The Pocophone F1 has a 4000 mAh Li-Po battery. The battery is 18 W ″Quick Charge™ 3.0″ type developed by Qualcomm where the port (USB Type-C port) is vastly superior to standard USB. It has 94 h of endurance as tested by GSMarena.

==== Memory ====
The Pocophone F1 comes with internal storage options of 256 GB/8 GB RAM or 64/128 GB with 6 GB RAM; both have expandable memory through a microSD card up to 256 GB which uses up the second SIM slot.

=== Software ===
The Pocophone F1 runs on MIUI 11 based on Android 10. Since 4 March 2020, the software is upgradable to a stable version of Android 10.

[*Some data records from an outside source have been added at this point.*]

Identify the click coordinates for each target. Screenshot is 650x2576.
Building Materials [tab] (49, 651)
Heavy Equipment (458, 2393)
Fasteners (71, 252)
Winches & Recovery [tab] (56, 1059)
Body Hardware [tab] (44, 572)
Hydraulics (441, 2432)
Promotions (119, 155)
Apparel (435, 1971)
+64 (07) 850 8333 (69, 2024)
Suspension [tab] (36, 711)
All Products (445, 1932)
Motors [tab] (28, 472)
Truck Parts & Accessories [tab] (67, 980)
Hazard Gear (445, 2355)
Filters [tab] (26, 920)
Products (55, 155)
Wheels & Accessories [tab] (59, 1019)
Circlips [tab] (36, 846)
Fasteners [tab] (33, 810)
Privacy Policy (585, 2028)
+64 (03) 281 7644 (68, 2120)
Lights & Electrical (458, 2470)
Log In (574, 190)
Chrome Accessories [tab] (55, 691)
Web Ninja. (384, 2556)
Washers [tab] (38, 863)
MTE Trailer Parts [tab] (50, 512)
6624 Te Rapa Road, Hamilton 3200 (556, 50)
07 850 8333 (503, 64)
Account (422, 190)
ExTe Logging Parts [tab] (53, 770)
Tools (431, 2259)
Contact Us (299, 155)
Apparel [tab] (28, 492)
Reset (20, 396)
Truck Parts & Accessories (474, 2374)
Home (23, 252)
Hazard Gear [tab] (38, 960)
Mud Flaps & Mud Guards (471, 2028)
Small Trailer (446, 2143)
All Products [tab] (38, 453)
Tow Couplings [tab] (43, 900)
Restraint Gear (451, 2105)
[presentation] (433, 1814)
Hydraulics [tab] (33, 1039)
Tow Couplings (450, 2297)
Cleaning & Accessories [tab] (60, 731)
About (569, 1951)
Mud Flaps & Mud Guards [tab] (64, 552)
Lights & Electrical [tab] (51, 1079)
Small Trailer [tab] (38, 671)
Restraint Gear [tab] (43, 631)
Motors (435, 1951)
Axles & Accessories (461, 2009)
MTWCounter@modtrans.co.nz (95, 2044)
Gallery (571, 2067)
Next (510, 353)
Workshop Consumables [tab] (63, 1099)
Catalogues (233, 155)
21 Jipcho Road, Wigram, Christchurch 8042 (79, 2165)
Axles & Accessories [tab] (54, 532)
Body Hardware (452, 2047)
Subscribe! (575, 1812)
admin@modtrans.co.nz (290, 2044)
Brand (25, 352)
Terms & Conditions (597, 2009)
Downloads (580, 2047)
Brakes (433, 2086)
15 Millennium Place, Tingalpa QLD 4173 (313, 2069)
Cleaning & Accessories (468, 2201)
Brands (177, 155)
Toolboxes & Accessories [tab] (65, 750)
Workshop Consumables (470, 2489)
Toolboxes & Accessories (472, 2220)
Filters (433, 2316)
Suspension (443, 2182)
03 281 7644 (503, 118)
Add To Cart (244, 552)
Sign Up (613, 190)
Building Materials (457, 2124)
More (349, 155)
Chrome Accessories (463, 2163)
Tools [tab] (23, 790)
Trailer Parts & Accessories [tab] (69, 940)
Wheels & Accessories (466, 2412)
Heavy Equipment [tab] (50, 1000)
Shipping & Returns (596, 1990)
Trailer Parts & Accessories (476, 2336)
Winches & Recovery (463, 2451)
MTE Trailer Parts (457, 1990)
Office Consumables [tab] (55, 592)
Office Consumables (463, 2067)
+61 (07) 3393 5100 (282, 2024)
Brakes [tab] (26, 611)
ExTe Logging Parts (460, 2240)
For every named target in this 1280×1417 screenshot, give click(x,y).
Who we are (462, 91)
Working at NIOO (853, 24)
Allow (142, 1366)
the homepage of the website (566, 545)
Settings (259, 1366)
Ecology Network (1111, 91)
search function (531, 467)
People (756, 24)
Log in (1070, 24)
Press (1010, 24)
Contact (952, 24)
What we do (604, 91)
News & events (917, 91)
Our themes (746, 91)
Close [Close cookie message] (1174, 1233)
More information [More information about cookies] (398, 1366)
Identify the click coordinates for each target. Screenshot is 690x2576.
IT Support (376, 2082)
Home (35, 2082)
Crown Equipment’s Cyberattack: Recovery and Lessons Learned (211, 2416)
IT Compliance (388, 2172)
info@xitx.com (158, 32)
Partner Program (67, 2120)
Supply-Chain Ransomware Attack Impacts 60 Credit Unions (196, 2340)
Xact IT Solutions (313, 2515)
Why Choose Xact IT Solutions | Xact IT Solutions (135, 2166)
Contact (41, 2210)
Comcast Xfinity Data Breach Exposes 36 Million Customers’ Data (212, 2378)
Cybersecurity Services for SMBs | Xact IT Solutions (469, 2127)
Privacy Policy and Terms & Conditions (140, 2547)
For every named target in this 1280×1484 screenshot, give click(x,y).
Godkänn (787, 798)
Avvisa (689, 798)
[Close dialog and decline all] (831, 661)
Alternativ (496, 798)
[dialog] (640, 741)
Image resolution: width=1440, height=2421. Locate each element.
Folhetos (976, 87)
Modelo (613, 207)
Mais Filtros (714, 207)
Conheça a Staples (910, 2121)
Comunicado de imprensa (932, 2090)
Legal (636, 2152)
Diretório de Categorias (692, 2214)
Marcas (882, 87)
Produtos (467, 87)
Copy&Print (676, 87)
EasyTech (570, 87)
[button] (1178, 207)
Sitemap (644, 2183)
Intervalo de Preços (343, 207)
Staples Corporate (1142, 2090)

There is a large software modding community for the Poco F1. There are a huge variety of aftermarket custom ROMs or operating systems for the end user to install as they wish (after the user unlocks their bootloader).

== Sales ==

Since it was announced in August 2018, it instantly became Xiaomi's bestseller with 700,000 units sold until 6 December 2018. It was the top rated smartphone of Q3 2018 in India.

== Issues ==

Early copies of the phone had screen bleeding issues. Some users of the international version of the phone reported issues related to an oversensitive screen.

Upon release, the device came with Google's Widevine L3 certification, but with a software update released in February 2019, the phone promptly received L1 certification. This allowed users to playback DRM-protected content without any restrictions.

The phone also allows HDR playback from the YouTube app even though the display does not have the feature, causing the videos to look washed out, grey and a bit darker compared to videos that aren't HDR.

The display on some units suffer from screen retention even after being replaced with a new and original display. The temporary solution some users found is to turn off the display for a few seconds to a minute and then turn it on again.

== Reception ==

The Pocophone F1 received very positive reviews. Media outlets described the device as a flagship smartphone at a bargain price. Among the pros are a good camera and a strong battery.
The Pocophone F1 was the runner-up of MKBHD's blind smartphone camera test in 2018. It also received a score of 91 from DxOMark, placing it in between the iPhone 8 and the Google Pixel. The phone was positively reviewed by GSMarena in 2019 but they noted that the built in speakers are not the best and that some may not like MIUI.